The exercise » Can you update the records below so that every "computer-use agent" becomes "screen-navigation agent" and nothing else changes?

Records provided »
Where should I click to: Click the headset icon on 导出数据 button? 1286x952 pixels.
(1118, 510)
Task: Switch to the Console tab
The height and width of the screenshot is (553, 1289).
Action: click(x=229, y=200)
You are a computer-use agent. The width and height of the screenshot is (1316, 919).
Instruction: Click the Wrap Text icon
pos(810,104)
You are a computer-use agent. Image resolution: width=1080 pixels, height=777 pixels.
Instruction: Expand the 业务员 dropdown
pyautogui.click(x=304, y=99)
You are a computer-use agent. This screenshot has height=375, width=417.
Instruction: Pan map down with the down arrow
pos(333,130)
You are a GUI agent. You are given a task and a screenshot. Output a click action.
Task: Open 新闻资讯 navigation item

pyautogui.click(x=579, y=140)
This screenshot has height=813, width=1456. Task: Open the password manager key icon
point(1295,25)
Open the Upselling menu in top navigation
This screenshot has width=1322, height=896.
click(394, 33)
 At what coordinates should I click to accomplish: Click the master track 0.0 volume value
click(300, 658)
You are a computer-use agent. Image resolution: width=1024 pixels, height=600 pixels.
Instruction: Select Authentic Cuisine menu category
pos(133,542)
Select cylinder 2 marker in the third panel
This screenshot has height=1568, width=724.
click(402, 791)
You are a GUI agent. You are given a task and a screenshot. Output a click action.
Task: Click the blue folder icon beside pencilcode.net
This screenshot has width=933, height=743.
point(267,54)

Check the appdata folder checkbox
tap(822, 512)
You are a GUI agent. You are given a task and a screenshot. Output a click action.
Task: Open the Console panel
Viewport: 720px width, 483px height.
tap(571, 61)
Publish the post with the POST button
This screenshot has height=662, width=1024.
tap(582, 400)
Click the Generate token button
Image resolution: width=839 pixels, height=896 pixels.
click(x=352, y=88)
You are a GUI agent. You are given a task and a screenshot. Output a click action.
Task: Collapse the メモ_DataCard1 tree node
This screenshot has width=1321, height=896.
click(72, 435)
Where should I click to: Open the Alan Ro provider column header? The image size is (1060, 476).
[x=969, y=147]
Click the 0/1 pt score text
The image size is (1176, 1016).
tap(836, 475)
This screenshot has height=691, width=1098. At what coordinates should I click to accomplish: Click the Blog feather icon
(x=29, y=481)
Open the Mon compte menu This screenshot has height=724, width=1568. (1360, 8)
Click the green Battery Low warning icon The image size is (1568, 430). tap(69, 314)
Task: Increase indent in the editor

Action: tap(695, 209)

The completed task »
Where should I click to: Click the headset icon on 导出数据 button? 1286x952 pixels.
(1118, 510)
Task: Switch to the Console tab
The height and width of the screenshot is (553, 1289).
Action: click(x=229, y=200)
You are a screen-navigation agent. The width and height of the screenshot is (1316, 919).
Instruction: Click the Wrap Text icon
pos(810,104)
You are a screen-navigation agent. Image resolution: width=1080 pixels, height=777 pixels.
Instruction: Expand the 业务员 dropdown
pyautogui.click(x=304, y=99)
You are a screen-navigation agent. This screenshot has height=375, width=417.
Instruction: Pan map down with the down arrow
pos(333,130)
You are a GUI agent. You are given a task and a screenshot. Output a click action.
Task: Open 新闻资讯 navigation item

pyautogui.click(x=579, y=140)
This screenshot has height=813, width=1456. Task: Open the password manager key icon
point(1295,25)
Open the Upselling menu in top navigation
This screenshot has width=1322, height=896.
click(394, 33)
 At what coordinates should I click to accomplish: Click the master track 0.0 volume value
click(300, 658)
You are a screen-navigation agent. Image resolution: width=1024 pixels, height=600 pixels.
Instruction: Select Authentic Cuisine menu category
pos(133,542)
Select cylinder 2 marker in the third panel
This screenshot has height=1568, width=724.
click(402, 791)
You are a GUI agent. You are given a task and a screenshot. Output a click action.
Task: Click the blue folder icon beside pencilcode.net
This screenshot has width=933, height=743.
point(267,54)

Check the appdata folder checkbox
tap(822, 512)
You are a GUI agent. You are given a task and a screenshot. Output a click action.
Task: Open the Console panel
Viewport: 720px width, 483px height.
tap(571, 61)
Publish the post with the POST button
This screenshot has height=662, width=1024.
tap(582, 400)
Click the Generate token button
Image resolution: width=839 pixels, height=896 pixels.
click(x=352, y=88)
You are a GUI agent. You are given a task and a screenshot. Output a click action.
Task: Collapse the メモ_DataCard1 tree node
This screenshot has width=1321, height=896.
click(72, 435)
Where should I click to: Open the Alan Ro provider column header? The image size is (1060, 476).
[x=969, y=147]
Click the 0/1 pt score text
The image size is (1176, 1016).
tap(836, 475)
This screenshot has height=691, width=1098. At what coordinates should I click to accomplish: Click the Blog feather icon
(x=29, y=481)
Open the Mon compte menu This screenshot has height=724, width=1568. (1360, 8)
Click the green Battery Low warning icon The image size is (1568, 430). tap(69, 314)
Task: Increase indent in the editor

Action: tap(695, 209)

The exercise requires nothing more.